Der junge Fremdling betrachtete seine Nesan recht aufmerksam, ja mit einem gewissen Mißtrauen. Er ahnte wohl die Gefahr, die ihm in ihrer Lieblichkeit drohte. Er war doch noch immer so verwirrt von ihrer Erscheinung, daß er zu ihr sagte:
„Ich glaube, du nanntest dich vorhin Konbawa ...“
„Ach nein, Herr. Ich grüßte dich.“
„Warst du es, die eben im Garten rief? Du riefst: Sayonara.“
„Ja, das muß wohl meine Stimme gewesen sein ...“
„Nun will ich deinen Namen nicht wissen. Nein, ich werde dich Sayonara nennen — oder besser nur Yona, du meine kleine Märchenfee ... Du weißt es selber nicht, aber deine süße Stimme grüßte mich ehe deine Augen mich sahen ... Du bist mir ein Gruß dieses herrlichen Himmels. Du, Yona, bist mir geschenkt worden an diesem Abend, der der unbegreiflichste und verwunderlichste ist in meinem Leben.“
Begeistert, wie er war, streckte er seine Hand über das Tischchen mit allen seinen Schüsseln und Schälchen hin und erläuterte ihr umständlich: „Yona will ich dich nennen, verstehst du? — Hörst du — Yona?“
„Ja Herr. Es sei, wie du es wünschest“, antwortete sie. „Ja, ja — ich bin deine Yonami.“
„Was bedeutet es, das Wort, das du im Garten riefst?“
„Sayonara? — Auf Wiedersehen ...“
Hierauf hob sie mit behutsamen Händen die Deckel von den Schüsseln, ergriff die elfenbeinernen Eßstäbchen und begann ihn zu füttern wie ein kleines Kind. Sie gab ihm in ganz bestimmter Reihenfolge von dem Reis, der so weiß und locker war wie Neuschnee, sie gab ihm kleine gebratene Fische mit winzigen Geflügelstückchen und rohe, gesalzene Fische; gab ihm teils milde, teils scharfgewürzte Sachen, Rettiche, roh und gekocht, zarte Bambusschosse; viele sonderbare Speisen, die ihm teilweise wohlschmeckten und teilweise das Wasser in die Augen trieben. Einiges schmeckte so fürchterlich, daß er den Atem anhielt.

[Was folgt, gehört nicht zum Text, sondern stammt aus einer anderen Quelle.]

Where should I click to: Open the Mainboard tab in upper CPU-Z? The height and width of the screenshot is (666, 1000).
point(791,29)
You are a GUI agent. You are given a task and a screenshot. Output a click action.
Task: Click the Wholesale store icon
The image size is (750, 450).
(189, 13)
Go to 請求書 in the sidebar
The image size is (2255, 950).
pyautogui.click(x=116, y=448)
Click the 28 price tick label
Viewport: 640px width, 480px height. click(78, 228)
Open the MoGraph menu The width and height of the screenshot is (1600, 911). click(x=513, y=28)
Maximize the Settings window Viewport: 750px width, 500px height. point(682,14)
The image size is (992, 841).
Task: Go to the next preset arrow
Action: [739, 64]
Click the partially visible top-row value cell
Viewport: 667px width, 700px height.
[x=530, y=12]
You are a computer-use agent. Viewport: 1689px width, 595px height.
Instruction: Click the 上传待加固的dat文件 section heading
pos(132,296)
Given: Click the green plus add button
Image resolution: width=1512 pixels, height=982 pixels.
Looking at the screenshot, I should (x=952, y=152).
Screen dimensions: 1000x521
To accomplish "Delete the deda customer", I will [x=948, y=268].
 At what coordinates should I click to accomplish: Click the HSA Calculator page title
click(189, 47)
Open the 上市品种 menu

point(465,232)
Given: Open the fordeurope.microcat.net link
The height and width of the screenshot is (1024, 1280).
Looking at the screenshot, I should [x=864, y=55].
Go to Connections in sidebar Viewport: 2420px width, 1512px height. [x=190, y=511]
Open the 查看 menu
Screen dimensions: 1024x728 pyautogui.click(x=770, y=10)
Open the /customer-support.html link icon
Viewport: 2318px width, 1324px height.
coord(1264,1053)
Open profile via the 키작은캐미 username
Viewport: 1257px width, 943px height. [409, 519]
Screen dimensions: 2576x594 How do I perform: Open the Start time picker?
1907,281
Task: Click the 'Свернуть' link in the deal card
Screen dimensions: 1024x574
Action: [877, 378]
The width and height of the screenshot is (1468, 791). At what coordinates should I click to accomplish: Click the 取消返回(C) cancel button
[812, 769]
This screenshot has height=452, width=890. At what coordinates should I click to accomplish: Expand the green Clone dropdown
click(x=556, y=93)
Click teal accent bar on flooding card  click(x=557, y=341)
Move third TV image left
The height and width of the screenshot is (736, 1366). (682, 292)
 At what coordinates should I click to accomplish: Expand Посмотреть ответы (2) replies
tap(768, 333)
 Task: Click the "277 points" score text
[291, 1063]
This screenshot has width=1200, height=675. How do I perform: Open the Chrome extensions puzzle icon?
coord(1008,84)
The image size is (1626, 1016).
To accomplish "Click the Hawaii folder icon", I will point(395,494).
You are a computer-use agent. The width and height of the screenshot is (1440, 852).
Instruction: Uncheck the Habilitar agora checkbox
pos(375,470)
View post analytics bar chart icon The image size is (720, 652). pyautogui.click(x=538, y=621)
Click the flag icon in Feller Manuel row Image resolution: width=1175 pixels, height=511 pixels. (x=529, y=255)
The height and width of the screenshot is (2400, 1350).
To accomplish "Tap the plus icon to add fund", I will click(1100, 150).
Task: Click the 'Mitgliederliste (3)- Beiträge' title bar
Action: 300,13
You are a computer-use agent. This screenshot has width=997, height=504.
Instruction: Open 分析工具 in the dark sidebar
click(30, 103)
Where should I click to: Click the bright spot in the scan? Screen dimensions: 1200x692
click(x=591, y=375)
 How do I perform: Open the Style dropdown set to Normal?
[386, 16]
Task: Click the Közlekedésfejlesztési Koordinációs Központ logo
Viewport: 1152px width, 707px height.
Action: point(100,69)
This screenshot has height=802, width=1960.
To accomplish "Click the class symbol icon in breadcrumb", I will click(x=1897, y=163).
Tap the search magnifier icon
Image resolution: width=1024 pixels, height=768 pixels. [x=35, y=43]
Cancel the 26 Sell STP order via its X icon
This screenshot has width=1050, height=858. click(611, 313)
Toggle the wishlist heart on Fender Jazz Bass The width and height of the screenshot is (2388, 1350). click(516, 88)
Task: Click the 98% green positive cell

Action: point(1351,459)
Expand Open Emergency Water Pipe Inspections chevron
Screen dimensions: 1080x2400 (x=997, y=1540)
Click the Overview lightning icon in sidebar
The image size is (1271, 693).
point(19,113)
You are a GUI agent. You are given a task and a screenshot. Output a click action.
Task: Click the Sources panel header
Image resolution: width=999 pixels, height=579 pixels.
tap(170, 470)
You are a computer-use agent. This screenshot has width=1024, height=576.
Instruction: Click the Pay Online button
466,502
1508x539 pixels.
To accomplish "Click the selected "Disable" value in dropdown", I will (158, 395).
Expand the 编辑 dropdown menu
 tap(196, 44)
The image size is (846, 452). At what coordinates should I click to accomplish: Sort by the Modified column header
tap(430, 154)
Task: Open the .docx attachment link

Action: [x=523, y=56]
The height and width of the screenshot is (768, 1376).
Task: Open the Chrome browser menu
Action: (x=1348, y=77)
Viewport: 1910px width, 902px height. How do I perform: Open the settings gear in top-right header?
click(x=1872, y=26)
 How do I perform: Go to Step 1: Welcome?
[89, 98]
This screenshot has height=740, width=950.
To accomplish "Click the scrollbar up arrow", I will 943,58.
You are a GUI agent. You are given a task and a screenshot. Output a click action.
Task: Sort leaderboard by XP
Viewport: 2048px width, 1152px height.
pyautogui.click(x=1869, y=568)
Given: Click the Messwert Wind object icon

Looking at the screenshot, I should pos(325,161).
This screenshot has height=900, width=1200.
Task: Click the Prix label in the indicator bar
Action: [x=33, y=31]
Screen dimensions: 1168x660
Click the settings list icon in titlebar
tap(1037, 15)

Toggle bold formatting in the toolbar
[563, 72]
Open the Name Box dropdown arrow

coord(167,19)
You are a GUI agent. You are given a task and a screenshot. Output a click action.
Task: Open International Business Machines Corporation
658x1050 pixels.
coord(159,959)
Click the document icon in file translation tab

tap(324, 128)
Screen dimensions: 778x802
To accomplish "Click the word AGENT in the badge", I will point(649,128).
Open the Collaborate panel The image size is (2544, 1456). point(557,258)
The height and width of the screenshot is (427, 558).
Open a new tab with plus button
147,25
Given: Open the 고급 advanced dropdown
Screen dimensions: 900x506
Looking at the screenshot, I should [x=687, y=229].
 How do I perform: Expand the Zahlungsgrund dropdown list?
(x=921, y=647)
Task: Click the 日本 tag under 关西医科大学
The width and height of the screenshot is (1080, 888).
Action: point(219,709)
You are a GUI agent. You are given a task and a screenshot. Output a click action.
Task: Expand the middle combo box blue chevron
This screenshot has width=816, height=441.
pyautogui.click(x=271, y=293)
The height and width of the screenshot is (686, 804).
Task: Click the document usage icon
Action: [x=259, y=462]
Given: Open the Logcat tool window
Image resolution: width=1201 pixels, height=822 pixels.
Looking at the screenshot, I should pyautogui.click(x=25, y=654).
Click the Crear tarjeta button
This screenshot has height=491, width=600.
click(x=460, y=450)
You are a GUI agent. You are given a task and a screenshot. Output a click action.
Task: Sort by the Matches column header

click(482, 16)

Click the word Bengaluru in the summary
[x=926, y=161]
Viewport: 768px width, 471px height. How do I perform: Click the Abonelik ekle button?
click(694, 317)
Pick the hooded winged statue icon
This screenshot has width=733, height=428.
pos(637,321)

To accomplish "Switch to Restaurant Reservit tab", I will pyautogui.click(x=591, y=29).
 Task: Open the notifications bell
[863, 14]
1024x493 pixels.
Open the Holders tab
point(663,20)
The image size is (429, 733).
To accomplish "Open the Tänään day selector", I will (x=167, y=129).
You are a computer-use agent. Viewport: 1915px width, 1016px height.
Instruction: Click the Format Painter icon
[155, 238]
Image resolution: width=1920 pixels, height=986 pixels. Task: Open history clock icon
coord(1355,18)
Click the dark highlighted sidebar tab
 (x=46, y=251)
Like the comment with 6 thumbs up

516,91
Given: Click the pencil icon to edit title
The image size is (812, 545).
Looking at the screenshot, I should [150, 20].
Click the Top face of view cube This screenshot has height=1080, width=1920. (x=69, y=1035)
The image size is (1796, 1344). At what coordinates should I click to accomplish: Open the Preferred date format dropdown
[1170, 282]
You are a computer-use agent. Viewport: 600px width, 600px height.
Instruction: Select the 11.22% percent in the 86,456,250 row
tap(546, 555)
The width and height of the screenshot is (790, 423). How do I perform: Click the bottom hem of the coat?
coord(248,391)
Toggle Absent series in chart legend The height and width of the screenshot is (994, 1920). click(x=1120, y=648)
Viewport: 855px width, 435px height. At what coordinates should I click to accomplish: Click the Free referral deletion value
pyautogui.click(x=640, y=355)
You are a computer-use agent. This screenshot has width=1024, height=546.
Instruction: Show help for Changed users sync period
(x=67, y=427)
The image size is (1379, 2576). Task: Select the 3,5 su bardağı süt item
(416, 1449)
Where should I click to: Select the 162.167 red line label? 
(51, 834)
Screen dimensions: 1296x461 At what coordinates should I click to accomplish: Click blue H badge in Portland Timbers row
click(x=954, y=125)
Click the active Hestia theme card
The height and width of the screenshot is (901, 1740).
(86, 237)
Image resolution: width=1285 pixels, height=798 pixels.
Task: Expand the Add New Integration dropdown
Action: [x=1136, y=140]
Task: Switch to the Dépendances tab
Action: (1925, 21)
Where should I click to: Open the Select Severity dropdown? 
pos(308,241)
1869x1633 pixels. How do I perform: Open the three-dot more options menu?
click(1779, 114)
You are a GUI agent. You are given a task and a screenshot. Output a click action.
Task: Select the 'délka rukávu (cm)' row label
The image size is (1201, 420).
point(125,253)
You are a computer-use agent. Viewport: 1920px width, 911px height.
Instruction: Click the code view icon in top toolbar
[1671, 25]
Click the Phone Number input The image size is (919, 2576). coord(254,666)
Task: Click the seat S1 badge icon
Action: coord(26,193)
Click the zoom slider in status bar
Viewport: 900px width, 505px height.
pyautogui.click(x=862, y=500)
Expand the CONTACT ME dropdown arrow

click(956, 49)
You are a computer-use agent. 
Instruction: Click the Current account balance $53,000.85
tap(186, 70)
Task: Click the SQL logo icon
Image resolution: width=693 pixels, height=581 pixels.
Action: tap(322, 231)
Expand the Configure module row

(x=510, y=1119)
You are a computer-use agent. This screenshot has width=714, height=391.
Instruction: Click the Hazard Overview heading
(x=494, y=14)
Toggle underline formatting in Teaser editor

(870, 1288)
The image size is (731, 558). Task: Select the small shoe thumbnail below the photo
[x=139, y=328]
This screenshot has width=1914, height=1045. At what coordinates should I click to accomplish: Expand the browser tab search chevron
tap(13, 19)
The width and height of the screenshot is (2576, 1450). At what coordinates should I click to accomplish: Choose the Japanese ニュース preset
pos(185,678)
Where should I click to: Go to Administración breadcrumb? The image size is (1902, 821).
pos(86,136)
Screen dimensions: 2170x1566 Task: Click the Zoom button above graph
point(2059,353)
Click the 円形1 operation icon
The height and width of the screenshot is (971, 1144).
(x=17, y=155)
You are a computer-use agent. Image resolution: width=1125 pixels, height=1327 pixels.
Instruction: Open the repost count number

In gespannter Aufmerksamkeit hingen ihre Blicke an seinem Gesicht; sie versuchte, seine Wünsche zu erraten. „Gut?“ fragte sie und nickte beifällig. „Nicht gut“, sagte sie und schob diese oder jene Schale zurück. Zuletzt gab sie ihm kleine Kuchen und verzuckerte Früchte.
Er saß und schluckte alles, das Gute und das Nichtgute ... „Diese Mahlzeit“, dachte er bei sich selber, „nein, dieses Essen und dieses Mädchen ist doch ganz und gar unmöglich ... Aber wunderbar ist es, das soll Gott wissen ...“
Er schüttelte den Kopf und dachte: „Wahrscheinlich habe ich wieder einen Anfall des elenden Fiebers, das ich mir dort hinten in Nagapatam geholt. Und dieses süße Menschenwesen ...? Paß nur auf, mein Lieber, gleich wirst du in einem kahlen Krankenzimmer aufwachen und neben deinem Bette sitzt wieder die alte, strenge Pflegerin, die dir immer diese scheußlichen Chininpulver einstopft ...“
So grübelte er, und ihm bangte sehr vor der Rückkehr ins frühere Leben. Leise, fast angstvoll fragte er: „Yonami?“
Ihm antwortete zu seiner unbeschreiblichen Freude und Erleichterung die kleine helle Stimme: „Ja, Herr — Yonami ist bei dir.“
Yonami antwortete genau so, als habe sie seine Gedanken erraten. Dann fragte sie: „Was wünschest du zu trinken? Sieh, hier ist Tee und hier ist Saké, und das dort ist Reisbier ... Was darf ich dir geben, o Herr?“
Da lachte er gleich einem ausgelassenen Jungen: „Ach, süße Yonami, gib mir doch alles auf einmal ... Gib mir von deinem goldgrünen Tee, gib mir vom gelben Saké, und dann gib mir auch noch von deinem Reisbier ... Aber zuerst sollst du selber essen und trinken ...“
Yonami schüttelt den Kopf, Yonami schüttelt sehr ernsthaft ihren hübschen Kopf mit dem ungeheuren Haarturm und erklärt mit Bestimmtheit: „Entschuldige, Herr, daß ich dir widersprechen muß ... Aber jetzt, vor dir zu essen, das würde sich für deine Nesan übel schicken ... Vielleicht befiehlst du nun, daß das Essen abgetragen werde ...?“
Wieder klatschte sie in ihre weißen, kleinen Hände. Die Dienerinnen trugen Tisch und Schüsseln fort und brachten kleine silberne Pfeifen. Komische Tabakspfeifen mit langem Rohr und einem Kopf nicht größer als ein Fingerhut. Yonami stopfte mit drolliger Wichtigkeit eine Prise hellen Tabak in den Pfeifenkopf, überreichte die Pfeife ihrem Herrn und holte mit einer silbernen Zange ein glühendes Kohlestücklein aus dem Feuerkessel. Das alles machte sie in unnachahmlicher Anmut. Stets faßte sie auch das kleinste Ding mit beiden Händen an. Aber dabei war nichts Gemachtes, kein Spreizen der Finger. Alle ihre Bewegungen hatten Kultur. Yonami machte aus dem Dienen eine hohe Kunst. Mit dem glühenden Kohlestücklein zündete sie ihrem Herrn die Pfeife an. Auf seine Aufforderung rauchte auch sie.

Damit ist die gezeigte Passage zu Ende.